• [Текст для чтения]:
··········

Как бы там ни было, мнимые или действительные финализм, фатализм и консерватизм телеологии все же являются второстепенными моментами, дискредитирующими ее в глазах сциентизма. Более существенным будет то обстоятельство, что в науке Нового времени утвердился и доказал эффективность познавательный принцип, противный телеологии, – речь идет о причинно-следственном объяснении.

Категории причинности посвящен массивный корпус литературы – настолько значительный, что претендует либо на детальный разбор, либо допускает одно лишь упоминание – как тема, являющаяся общим местом. В контексте настоящей темы причинно-следственное объяснение допустимо назвать если не «телеологией наоборот», то реверсивным / обратным целеполаганием – допустимо в той мере, в какой использование причинно-следственного объяснения не приближает к решению проблемы понимания феноменов культуры. Очарованность возможностями причинно-следственного объяснения, воплотившаяся в классическом детерминизме, столкнулась со свободой, невозможной для него. Разбор мнений о том, какова может быть причинность и как возможно примирить ее со свободой, грозит стать самостоятельным и самоценным, поэтому ограничился здесь упоминанием современной концепции «свободной причинности», которая является попыткой включить в жесткие причинно-следственные связи нечто, привносящее смысл, но ориентированное совершенно противоположно, – цель.

Коротко говоря, В.Э. Терехович предлагает вместо действующей и целевой причинности, выделенных еще Аристотелем 1, рассматривать «причинность вероятностную, а вместо детерминизма и телеологии интерференцию возможных движений» [Терехович 2012, 57]. Для нас важно, что целевая причинность, изгнанная из науки и философии сциентизмом, вновь признается достойной внимания – и цитируемым автором, и многими другими. Так, В.С. Степин утверждает, что понятие целевой причинности необходимо для понимания саморазвивающихся систем, для которых не хватает ни вероятностной причинности, ни тем более детерминизма 2.

Не станем утверждать ничего насчет того, какой эвристический потенциал имеет понятие целевой причинности в естествознании и как он может быть реализован. В феноменах природы мы можем лишь усмотреть то, что И. Кант называл целесообразностью без цели, причины которой мы не можем в некоей воле [Кант 1994, 58], да и сама она («цель природы») лежит полностью за пределами способности суждения самой по себе [Кант 1994, 366]. В связи с этим принцип эко- номии мышления допускает лишь признание возможности такой целесообразности, не более того. Напротив, относительно феноменов мира культуры (шире – реальности сознания) уместно не только допустить возможность их целесообразности, но и предпринять попытку определить, какой она может быть. Иначе говоря, в отношении «физики» этот труд едва ли принесет плоды, тогда как для «лирики» он обещает быть весьма полезным.

В пользу небесплодности рассуждений о возможности поиска тотальных целей в бытии говорит то, что в мире сознания эти цели не только возможны, но и существуют в полной непреложности. Конечно, «мир идей» и «мир вещей» (или мир внеположенных сознанию явлений) не тождественны, но первый оказывает влияние на второй – и если характер этого влияния (и даже самой его возможности) является одной из основных философских проблем, то одна вещь соприсутствует в равной степени в обоих мирах, будучи и реальностью сознания, и одним из измерений внеположенного сознанию мира. В нем же существует и категория цели, всегда оставаясь возможностью. Речь идет о времени.

··········

• [Данные об элементах и расположении текста]:
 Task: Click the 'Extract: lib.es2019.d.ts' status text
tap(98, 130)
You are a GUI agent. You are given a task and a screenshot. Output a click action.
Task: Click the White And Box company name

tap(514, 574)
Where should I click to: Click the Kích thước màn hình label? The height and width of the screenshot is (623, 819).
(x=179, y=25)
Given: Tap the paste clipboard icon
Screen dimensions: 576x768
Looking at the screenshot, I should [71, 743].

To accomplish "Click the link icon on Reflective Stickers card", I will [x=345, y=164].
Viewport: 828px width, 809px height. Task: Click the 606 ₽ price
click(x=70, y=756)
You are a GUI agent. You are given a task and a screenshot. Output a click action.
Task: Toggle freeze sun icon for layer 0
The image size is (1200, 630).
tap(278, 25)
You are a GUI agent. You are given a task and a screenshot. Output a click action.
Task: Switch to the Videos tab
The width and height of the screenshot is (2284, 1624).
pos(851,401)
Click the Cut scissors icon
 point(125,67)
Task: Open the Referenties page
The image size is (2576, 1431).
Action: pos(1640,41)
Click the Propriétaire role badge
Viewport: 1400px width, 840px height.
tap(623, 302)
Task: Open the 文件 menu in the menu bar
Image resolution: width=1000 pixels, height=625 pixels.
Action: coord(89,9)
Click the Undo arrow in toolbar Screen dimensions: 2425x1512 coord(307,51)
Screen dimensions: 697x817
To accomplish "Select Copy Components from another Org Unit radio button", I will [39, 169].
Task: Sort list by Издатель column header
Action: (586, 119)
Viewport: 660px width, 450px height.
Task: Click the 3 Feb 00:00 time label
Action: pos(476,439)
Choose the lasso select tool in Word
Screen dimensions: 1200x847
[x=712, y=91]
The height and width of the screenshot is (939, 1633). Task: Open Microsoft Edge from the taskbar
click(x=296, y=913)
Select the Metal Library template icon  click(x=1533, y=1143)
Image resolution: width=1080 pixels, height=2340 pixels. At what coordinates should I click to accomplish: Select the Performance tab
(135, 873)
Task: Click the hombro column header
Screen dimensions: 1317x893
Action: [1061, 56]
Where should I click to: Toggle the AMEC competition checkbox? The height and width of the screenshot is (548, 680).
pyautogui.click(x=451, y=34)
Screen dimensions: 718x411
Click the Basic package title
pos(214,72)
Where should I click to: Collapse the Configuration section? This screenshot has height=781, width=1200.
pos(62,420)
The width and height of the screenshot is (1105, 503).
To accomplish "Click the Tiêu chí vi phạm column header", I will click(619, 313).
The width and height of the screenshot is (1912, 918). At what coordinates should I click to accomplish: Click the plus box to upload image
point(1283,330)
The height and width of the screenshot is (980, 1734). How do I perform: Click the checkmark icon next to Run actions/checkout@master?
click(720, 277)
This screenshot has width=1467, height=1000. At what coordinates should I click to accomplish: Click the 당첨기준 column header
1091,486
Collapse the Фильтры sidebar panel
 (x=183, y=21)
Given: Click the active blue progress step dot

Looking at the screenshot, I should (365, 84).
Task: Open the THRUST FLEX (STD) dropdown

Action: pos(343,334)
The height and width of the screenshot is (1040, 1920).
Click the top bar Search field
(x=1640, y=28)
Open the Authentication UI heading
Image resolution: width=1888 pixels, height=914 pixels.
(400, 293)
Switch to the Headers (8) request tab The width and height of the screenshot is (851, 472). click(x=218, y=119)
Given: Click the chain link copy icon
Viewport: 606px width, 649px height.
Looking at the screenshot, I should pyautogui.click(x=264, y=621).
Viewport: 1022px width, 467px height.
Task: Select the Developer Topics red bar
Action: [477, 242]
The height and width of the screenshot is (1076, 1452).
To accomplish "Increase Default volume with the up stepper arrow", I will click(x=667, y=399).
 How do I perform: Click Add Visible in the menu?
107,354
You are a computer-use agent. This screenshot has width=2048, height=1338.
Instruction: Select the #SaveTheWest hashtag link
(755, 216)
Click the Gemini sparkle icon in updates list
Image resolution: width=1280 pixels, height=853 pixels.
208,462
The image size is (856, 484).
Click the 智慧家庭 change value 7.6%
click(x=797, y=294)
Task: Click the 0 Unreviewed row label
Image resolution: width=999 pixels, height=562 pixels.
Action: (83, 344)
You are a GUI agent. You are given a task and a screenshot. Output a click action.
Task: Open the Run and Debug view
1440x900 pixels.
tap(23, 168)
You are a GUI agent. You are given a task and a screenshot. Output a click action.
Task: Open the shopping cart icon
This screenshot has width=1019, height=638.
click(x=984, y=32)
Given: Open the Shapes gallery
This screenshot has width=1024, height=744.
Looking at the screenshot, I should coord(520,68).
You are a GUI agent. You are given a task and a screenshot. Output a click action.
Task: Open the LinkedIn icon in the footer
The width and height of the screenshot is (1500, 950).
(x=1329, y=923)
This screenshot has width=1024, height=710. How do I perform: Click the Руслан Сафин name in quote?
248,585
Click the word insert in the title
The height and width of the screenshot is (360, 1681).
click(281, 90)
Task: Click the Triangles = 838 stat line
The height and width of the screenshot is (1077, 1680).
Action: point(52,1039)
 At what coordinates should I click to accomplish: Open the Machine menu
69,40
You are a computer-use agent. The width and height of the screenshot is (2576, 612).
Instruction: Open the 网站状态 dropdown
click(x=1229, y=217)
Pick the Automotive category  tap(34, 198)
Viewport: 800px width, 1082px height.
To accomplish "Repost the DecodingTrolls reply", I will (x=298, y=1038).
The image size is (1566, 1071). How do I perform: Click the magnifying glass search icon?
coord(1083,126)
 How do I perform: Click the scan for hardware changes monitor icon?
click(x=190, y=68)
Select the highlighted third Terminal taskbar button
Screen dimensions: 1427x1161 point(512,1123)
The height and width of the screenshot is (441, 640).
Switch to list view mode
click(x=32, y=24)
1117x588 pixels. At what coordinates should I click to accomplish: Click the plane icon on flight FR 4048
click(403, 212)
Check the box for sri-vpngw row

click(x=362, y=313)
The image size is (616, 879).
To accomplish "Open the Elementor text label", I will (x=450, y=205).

··········

Продолжите текст о телеологии и причинности, начав сразу после его последнего предложения.

В современной картине мира понимание времени сохранило в себе некоторые рудиментарные черты исторически более ранних типов мировоззрения – начиная с обыденного идиллического представления о добротных былых временах и худородной современности, легко объяснимого психологически 4, заканчивая фундаментальным тезисом о том, что время нашей Вселенной имеет точку отсчета. Начальное время – это момент старта космогонии, как ее понимает современная наука, и пора сакральных событий любой развитой религии. Если идея того, что время имеет начало, нашла себе место в научной картине мира, то идея его целенаправленности не покинула пределов мира культуры.

Известно, что в пределах религиозного мировоззрения впервые заявила о себе идея наличия целей истории, возможная, в свою очередь, благодаря идее конечности времени. Религиозная онтология – и религиозное понимание времени – имеют в виду тотальные цели и тотальное время, утверждать что-либо о личном времени и целях личного бытия можно только лишь относительно этой тотальности. Впрочем, в объективном смысле и сама эта тотальность относительна настолько, насколько относительны религиозные максимы. Философская антропология со времен Протагора и Сократа делала акцент на человекоразмерности бытия; на этом его ка- честве зиждется способность сознания свободно устанавливать личные цели и делать высказывания нерелигиозного характера относительно тотальных целей. Философия – первая претендующая на автономию форма секулярной культуры (что не предполагает, однако, полного разрыва с религиозной традицией; уместно вспомнить высказывание А. Кожева, говорившего так: «Хотим мы того или нет, зачинатели современной науки не были ни язычниками, ни атеистами, ни, как правило, даже антикатоликами» [Кожев 2006, 422]). Тем не менее, в этой секулярной культуре нашла себе место религиозная по генезу идея телеологии в онтологии – в виде телеологии, основанной на способности сознания свободно полагать цели своего существования. Общей чертой религиозной и секулярной телеологий является мысль о том, что категория цели проявляет себя там, где есть место процессу, управляемому субъектом, привносящим в него осмысленность. Если это воздействие гетерономно, а его источник имеет трансцендентальный характер, то телеологию, существующую на этом фундаменте, можно назвать сакральной. Напротив, если субъект, свободно и автономно полагает цели процесса, в который вовлечен, а в религиозных максимах видит одну из форм интеллектуальной культуры, а не нечто, обладающее высшим авторитетом, то такую телеологию можно назвать секулярной.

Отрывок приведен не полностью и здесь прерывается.